Clients the firm has lobbied for at the EU include EirGrid, the Irish Government, the Dublin Airport Authority, Thomas Cook tour operatorand Irish property developers Michael Flynn and Patrick McKillen.

Facebook spent between €1 million and €1.25 million on EU lobbying efforts in the last financial year.


The social media multinational firm held 71 meetings with European Commission cabinet officials and commissioners in the last three years, and employs five full-time lobbyists in Brussels. The amount each registered lobbyist spent is published in an online EU transparency register.

Kerry Group spent more than €600,000 and business representative group Ibec spent more than €400,000.

Red Flag consulting spent more than €200,000; their clients included the London-based British American Tobacco company, one of the largest tobacco producers.

Ryanair spent between €200,000 and €300,000, and held 27 meetings with high-ranking European Commission officials. The Irish Farmers' Association (IFA) held 28 meetings with officials, employed two full-time lobbyists, and spent more than €200,000.

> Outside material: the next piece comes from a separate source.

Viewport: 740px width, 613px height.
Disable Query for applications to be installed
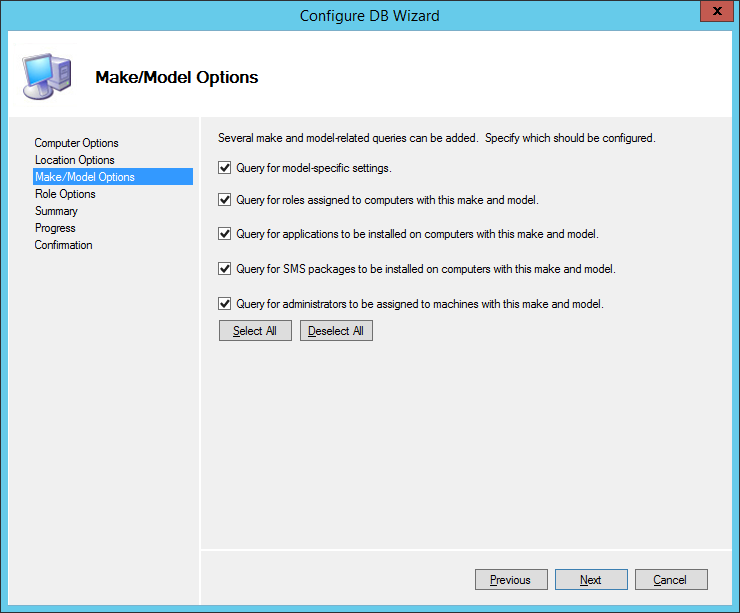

Phil Hogan, the European Commissioner for Agriculture has regularly met with the IFA and the Irish Creamery Milk Suppliers Association, to discuss issues such as common agricultural policy (CAP) subsidies, according to the register.

The returns register can also include any grants received from EU bodies, which have to be recorded, which can inflate the overall figure for non-governmental organisations.

Front Line Defenders, a human rights group co-founded by businessman Denis O’Brien, recorded a return of €750,000 on the EU register last year. A spokesman pointed out, however, that the cost of running their Brussels office last year was €270,548, and the group received an EU grant of €725,229 from the European Instrument for Democracy and Human Rights.

Shift towards Brussels

Prof Raj Chari, a professor of political science in Trinity College Dublin who specialises in lobbying regulations, said there was a shift among lobbyists towards Brussels as the EU’s decision-making powers increased over recent decades.

Lobbyists’ aims will be to try shape policy towards their interests, or to try maintain the status quo when it comes to existing favourable policy, he said.

Prof Chari said more and more major policy issues were decided at the EU level, including “the big ones” such as competition law, single market issues, some economic policy and the common agricultural policy. This leads to most major lobbyists and firms employing a “dual strategy” of lobbying their domestic political system, as well as at the European level.

Prof Chari said there was a negative perception of lobbyists and “behind closed doors” deals sometimes associated with the profession. But the “professional lobbyist is a legitimate actor in the democratic state”, he said.

Irish regulations require lobbyists to sign up to a register, and disclose any contact or meetings with politicians and senior Government department officials, and the issues discussed at the meeting. The online register,, was introduced as part of reforms undertaken by Brendan Howlin TD, during the previous Fine Gael – Labour Party coalition.

Galway tent

Prof Chari said the new Irish regulations are well-regarded internationally. The reforms were a “strong effort” to introduce more transparency in politics “to prevent the Galway tent culture” returning, he said.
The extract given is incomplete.